Go troll somewhere else, that sh*t don't fly here.

Anonymous said...

"what if Jane Jacob's attitude had been "oh well, that's the way it is, they have more money , so there you go."?"

I just read "The life and Death of American Cities". Jane Jacobs proposed very similar developments in that book-- building retail and apartments in the empty spaces at the base of housing project towers, to make the housing project monoculture into a mixed-income, mixed-use area.

Subsidized parking spaces anywhere in Manhattan are insane. They put more cars on the street in an area that needs fewer.

Anonymous said...

I don't see what is so bad. Seems dumb to be subsidizing parking lots. Why not allow for some mixture of incomes, ages, and backgrounds? You know... like a community? Or do you prefer complete class separation?

glamma said...

They are trying to do away with all projects, rent controls, affordable housing and have been for many years.
Now after Sandy they will declare alot of the public housing "Zone A" and look for any rationale they can to tear them down.
There will be no plans to reassimilate these people.
Poor people are simply not welcome in Bloomy's new york.

Anonymous said...

Please see above story:

"Scott Stringer has big plans for the east River"

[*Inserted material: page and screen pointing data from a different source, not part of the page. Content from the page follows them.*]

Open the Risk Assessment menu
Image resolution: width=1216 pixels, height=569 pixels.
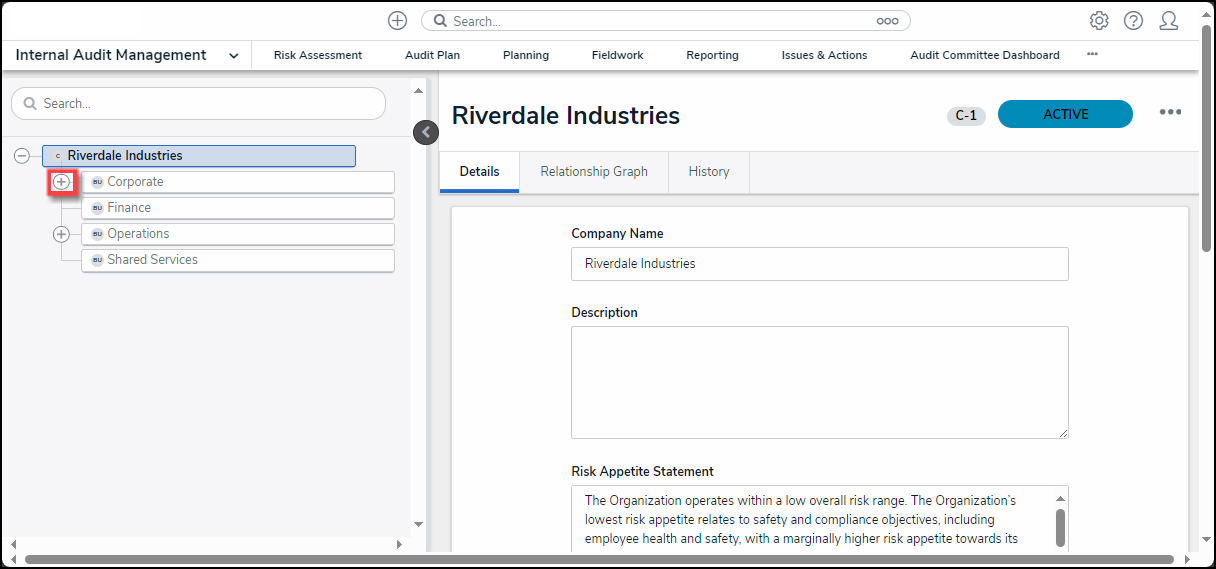point(318,56)
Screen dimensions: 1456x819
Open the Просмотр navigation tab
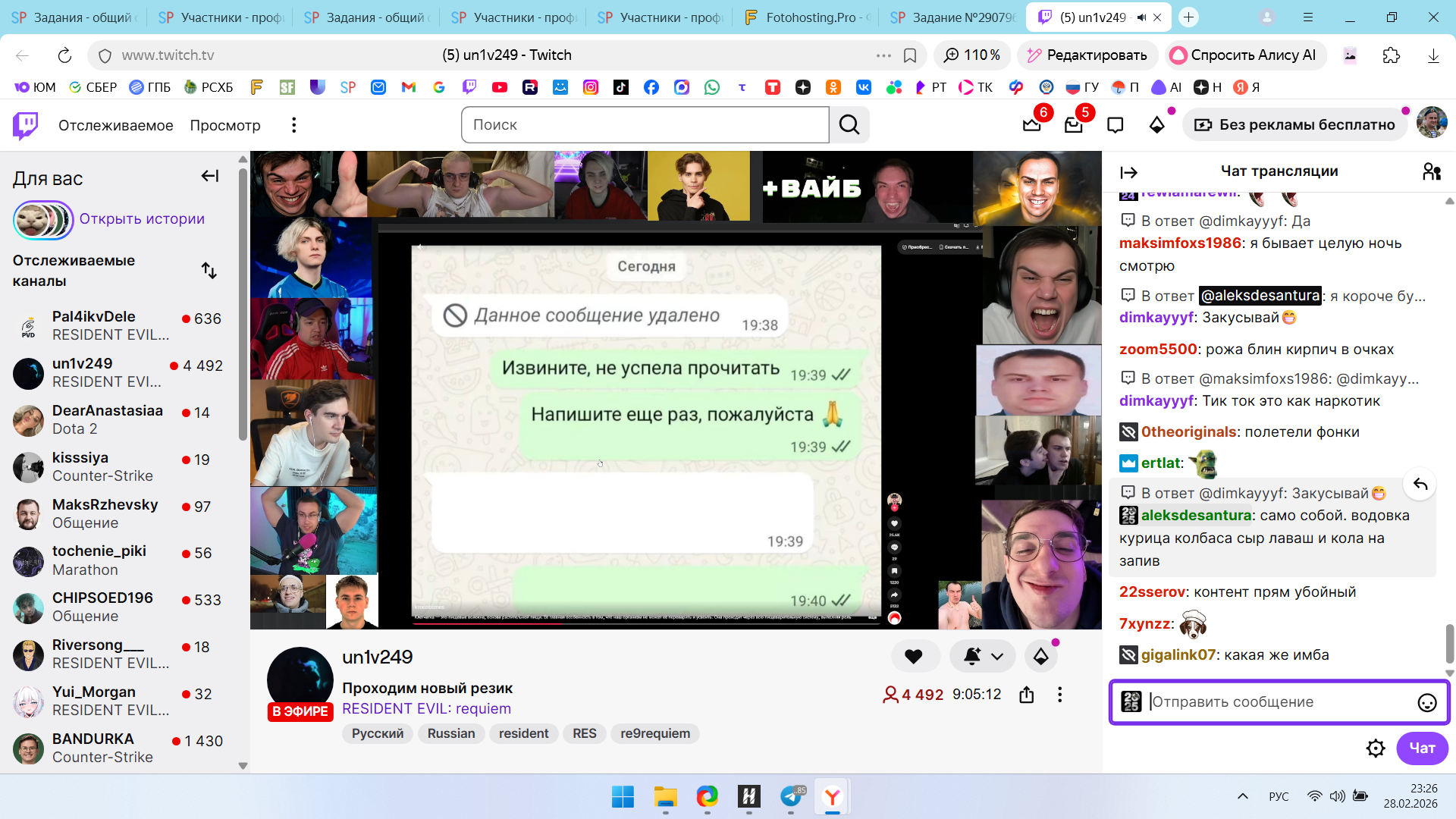(224, 125)
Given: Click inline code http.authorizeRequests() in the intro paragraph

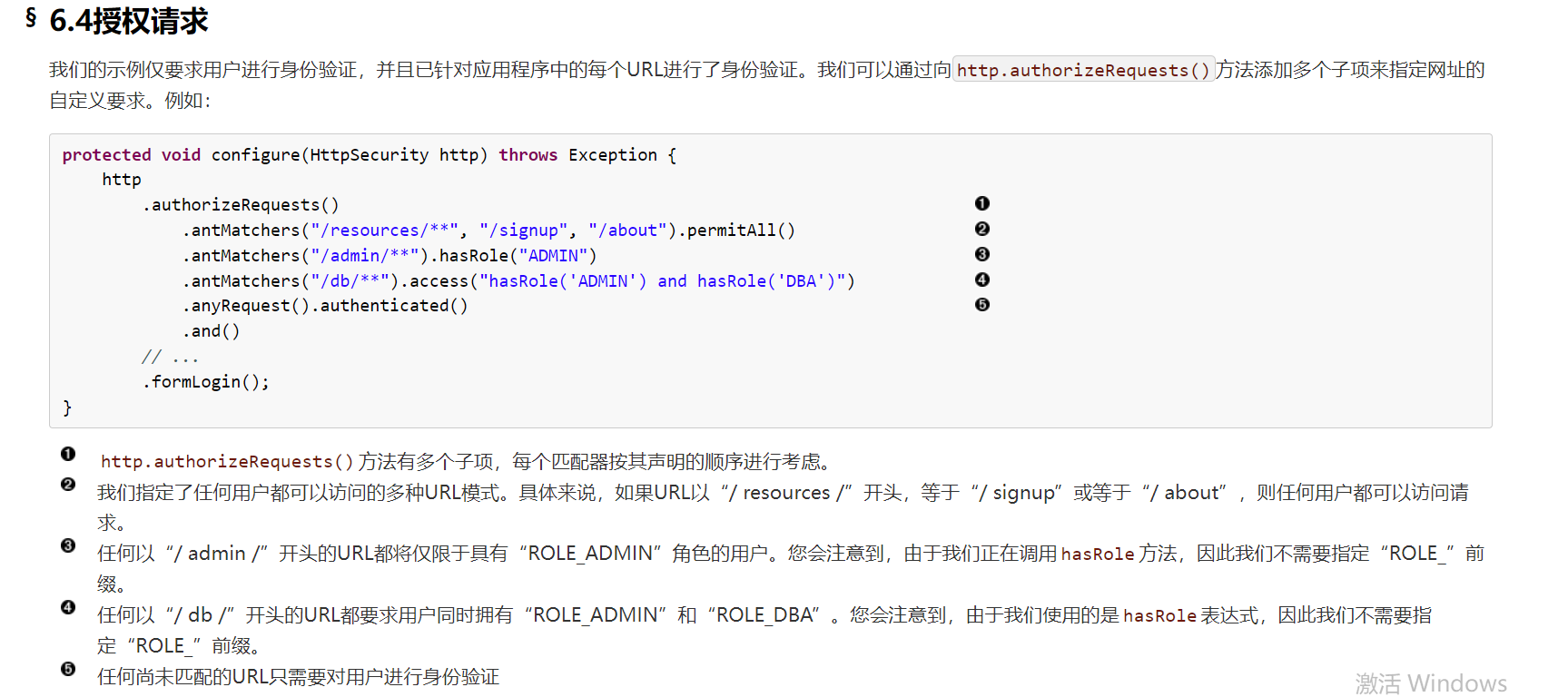Looking at the screenshot, I should point(1083,71).
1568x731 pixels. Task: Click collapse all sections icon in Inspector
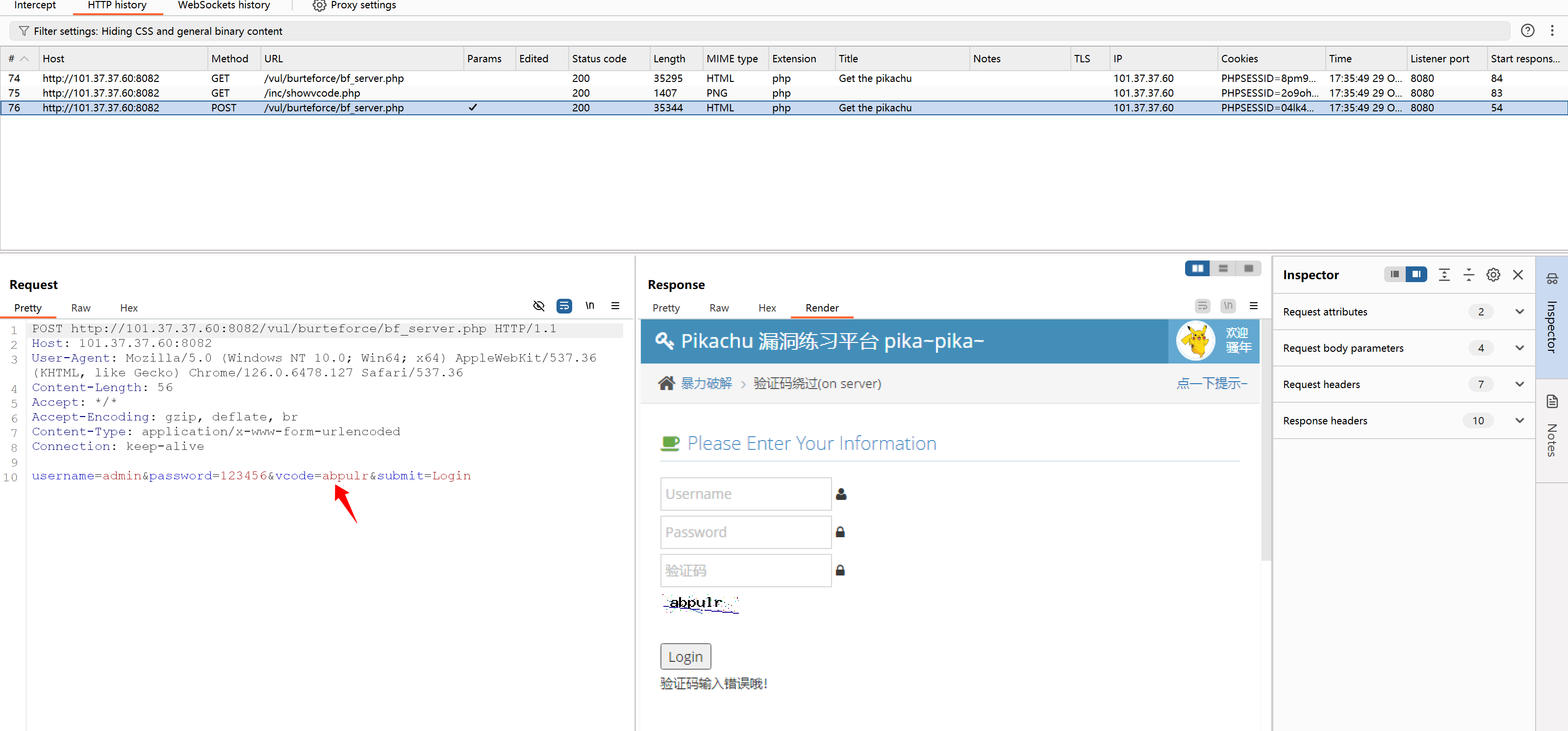click(1468, 275)

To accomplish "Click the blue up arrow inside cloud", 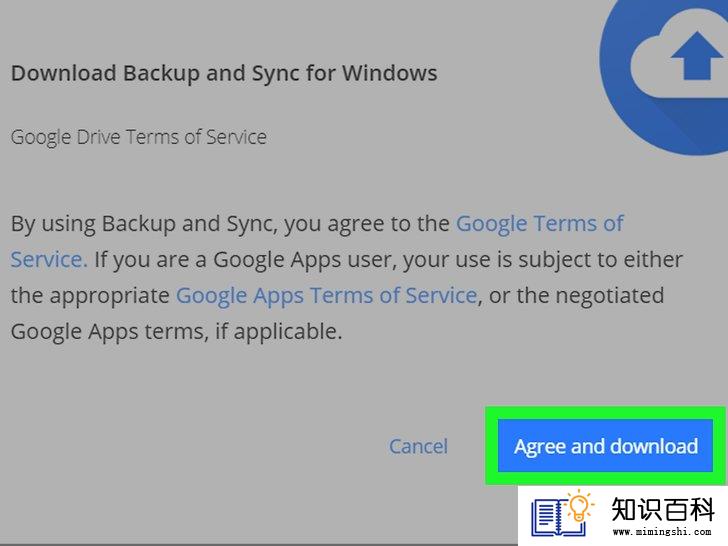I will pos(696,56).
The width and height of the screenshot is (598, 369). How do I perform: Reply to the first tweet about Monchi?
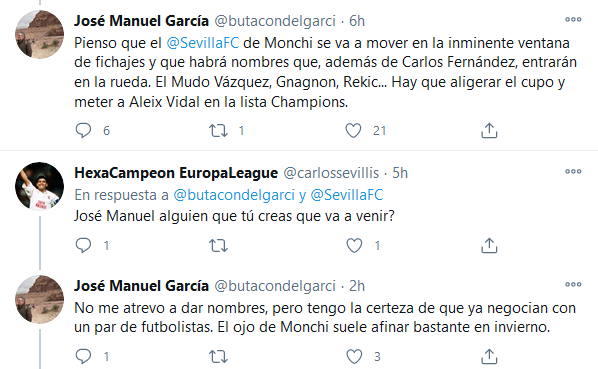point(83,130)
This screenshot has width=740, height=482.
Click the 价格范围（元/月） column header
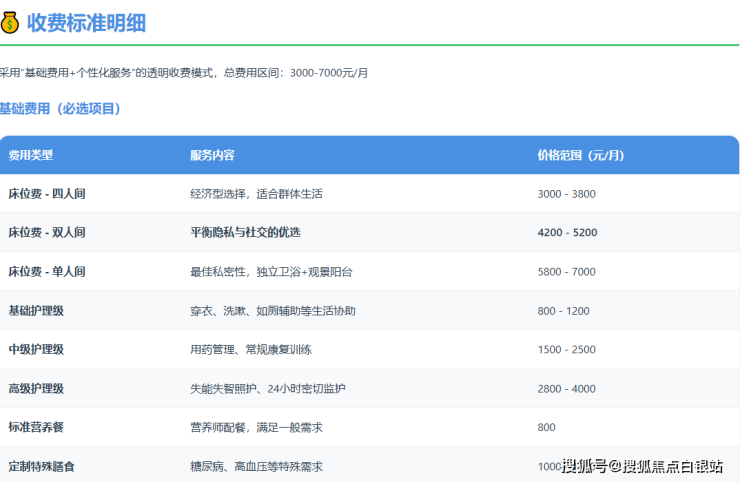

It's going to be BEAUTIFUL! Just like the west side! Now we just have to get rid of all these poor poeple. The ones who were here when NY waterfront wasn't fashionable.

Anonymous said...

@anon 2:11pm so another one that didn't read the article, it's not just parking spaces, walkways, courtyards, recreation areas in short the community that's already there, if you think there will be a community with rich people you are insane, the goal is to get all the poor people out and take over. What a joke, we already live in total class segregation and you wanna make it sound like were the ones that chose it. Walk down rivington street on any night and tell me how well the "community" in interacting. Rich people move in we will lose anyone who has any sense can see that.

Anonymous said...

@ anon 12:47 you are kidding yourself if you think Jane Jacob's vison of mixed income housing is the same as lawless greed mongers like bloomberg and Rhea and all their developer pals. Remember the deal that bloomturd facilitated at stuy town for his tishman speyer friends?

Anonymous said...

Wow, this stoops to new lows. Why do they need a 99 year lease with frozen taxes for 35 years? That's what you offer in desperation, these developers are the ones who are desperate to leach more money and real estate out of NYC- the city plays softball with these assholes so they can take a huge lucrative bite of the Big Apple at our expense.
How about a 35 year tax abatement for regular hardworking people/businesses? How about a 99 year lease for businesses who serve the community? Condos don't serve anyone but the wealthy and that 20% "affordable" housing? they'll weasel out of it asap- they always do.

blue glass said...

the cross subsidy program was supposed to create 20% market rate housing to pay for 80% low income/affordable housing. groups fought for 100% low income housing (or no housing) for years - and as a result, by the time any subsidized affordable housing was built the formula had changed to 80% market rate and 20% subsidized.
want to see what happens to a neighborhood when market rate housing takes over? walk around the entire neighborhood and see what "avalon" at bowery and houston streets has done to the neighborhood.

John said...

Campos Plaza is like the Hometree on Pandora. It's a self-sufficient utopia that could only be spoiled by meddling from outsiders.